Evaluation Setup
Single-turn safety and helpfulness evaluation using both white-box and black-box attacks.
Benchmarks:
- Harmbench (Jailbreak defense evaluation (GCG, AutoDAN, PAIR, PAP))
- XSTest (Refusal on ambiguously harmless prompts)
- WildChat (General user request compliance)
Metrics:
- Defense Success Rate (DSR%)
- StrongReject score (for refusal)
- Statistical methodology: Not explicitly reported in the paper
Main Takeaways
- TARS achieves the best safety-refusal trade-off compared to non-reasoning models (RLHF) and SFT/DPO safety reasoners.
- The method outperforms open-weight baselines like Llama-3-8B and state-of-the-art defenses like circuit breakers on 8B models, despite using a significantly smaller 1.5B parameter base model (6.6x fewer parameters).

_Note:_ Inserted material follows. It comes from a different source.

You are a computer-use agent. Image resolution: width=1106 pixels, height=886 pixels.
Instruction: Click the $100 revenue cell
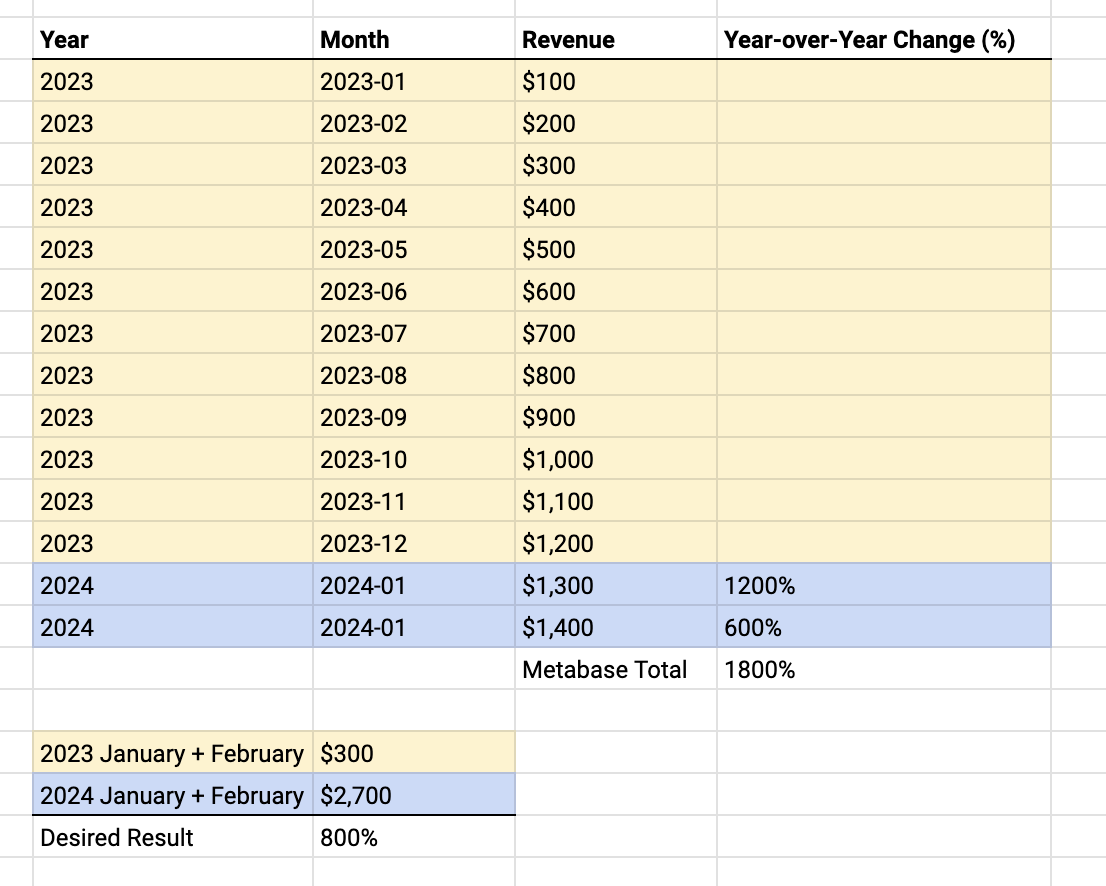[x=616, y=81]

- Incorporating reasoning leads to a greater separation of internal representations between harmful and harmless prompts compared to standard training.
- TARS-trained models exhibit adaptive behavior, spending more compute (longer reasoning traces) on ambiguous queries compared to obvious ones.
- Note: Specific quantitative result tables were not included in the provided text, so exact DSR/Refusal percentages are omitted.